> **取り組む課題**
1) 読解文に名前が出てくるブランドを、すべて挙げてください。
2) 読解文では、ヴェルサーチのホームコレクションは何年のものとされているか。

> **読解文**
□ □ □ □ □ □ □

ライフスタイルブランド化時代は終わるのか(浅沼小優)

2014/01/30 16:01 更新


●ブランド至上主義からプロダクト至上主義へ?

先日は、JFW-IFFにてセミナーの機会をいただき、ありがとうございました。日頃のご感想などもうかがえて、とても励みになりました。セミナーでは、最近注目のリテールトレンドと2015年春夏のデザインディレクションのお話をしたのですが、その準備中にとても興味深い、でも、ちょっと引っかかる発言を見つけましたので、とりあげてみたいと思います。

英国王室御用達のテーラー「ギーブズ&ホークス」のマネージング・ディレクター、レイ・クラチャーが「マーケットは近年、“ブランド至上主義”から“プロダクト至上主義”へと著しいスピードでシフトしている」とコメントしていたことです。この傾向は、とくにアジアにおいて強く、商品を主役としたリテール戦略に移行しつつある、というのです。

●ライフスタイルブランド化の利点

クラチャーの発言は、じつはこれまでのブランド観の常識を破るものです。ご存知のように、とりわけ1990年代の前半から、多くのブランドが、それこそ服のブランドも、レザーグッズのブランドも、どんどんライフスタイルブランド化してきた経緯があります。つまり商品ラインナップをコアプロダクトだけでなく、ビューティや食、インテリアなどにまつわるアイテムを充実させる動きがそれです。1993年のヴェルサーチのホームコレクションが投げかけた「世界観」にはインパクトがあったし、同様の動きは、ボッテガ・ヴェネタからザラまで、価格帯を問わず見られました。

□ □ □ □ □ □ □

> **提供された記録**
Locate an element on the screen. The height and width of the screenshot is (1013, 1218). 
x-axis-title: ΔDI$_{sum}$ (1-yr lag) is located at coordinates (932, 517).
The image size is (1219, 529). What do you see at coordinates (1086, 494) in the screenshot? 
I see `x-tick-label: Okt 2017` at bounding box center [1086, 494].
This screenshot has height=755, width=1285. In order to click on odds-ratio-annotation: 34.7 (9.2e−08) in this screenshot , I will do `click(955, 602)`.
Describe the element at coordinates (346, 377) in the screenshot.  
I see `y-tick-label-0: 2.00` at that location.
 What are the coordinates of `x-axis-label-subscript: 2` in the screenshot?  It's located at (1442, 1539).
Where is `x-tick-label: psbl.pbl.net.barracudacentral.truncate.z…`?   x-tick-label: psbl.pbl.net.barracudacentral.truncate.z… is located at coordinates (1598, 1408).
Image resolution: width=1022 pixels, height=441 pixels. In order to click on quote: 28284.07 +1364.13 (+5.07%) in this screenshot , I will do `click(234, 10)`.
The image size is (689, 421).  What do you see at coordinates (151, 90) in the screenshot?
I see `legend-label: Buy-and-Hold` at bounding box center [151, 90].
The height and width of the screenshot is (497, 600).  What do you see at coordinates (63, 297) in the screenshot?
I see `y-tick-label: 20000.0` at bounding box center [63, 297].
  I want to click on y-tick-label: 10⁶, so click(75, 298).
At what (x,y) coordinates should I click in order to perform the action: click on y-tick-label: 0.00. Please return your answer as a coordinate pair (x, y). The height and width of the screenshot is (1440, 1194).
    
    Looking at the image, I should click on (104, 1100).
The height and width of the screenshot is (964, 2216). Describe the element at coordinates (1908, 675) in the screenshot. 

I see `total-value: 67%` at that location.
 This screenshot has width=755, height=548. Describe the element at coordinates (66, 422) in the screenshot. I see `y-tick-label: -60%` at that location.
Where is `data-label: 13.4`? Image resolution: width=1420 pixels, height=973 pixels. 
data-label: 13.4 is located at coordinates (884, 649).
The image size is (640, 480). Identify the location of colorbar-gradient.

□ □ □ □ □ □ □

> **解答済みの問題**
1) ギーブズ&ホークス、ヴェルサーチ、ボッテガ・ヴェネタ、ザラ

2) 1993年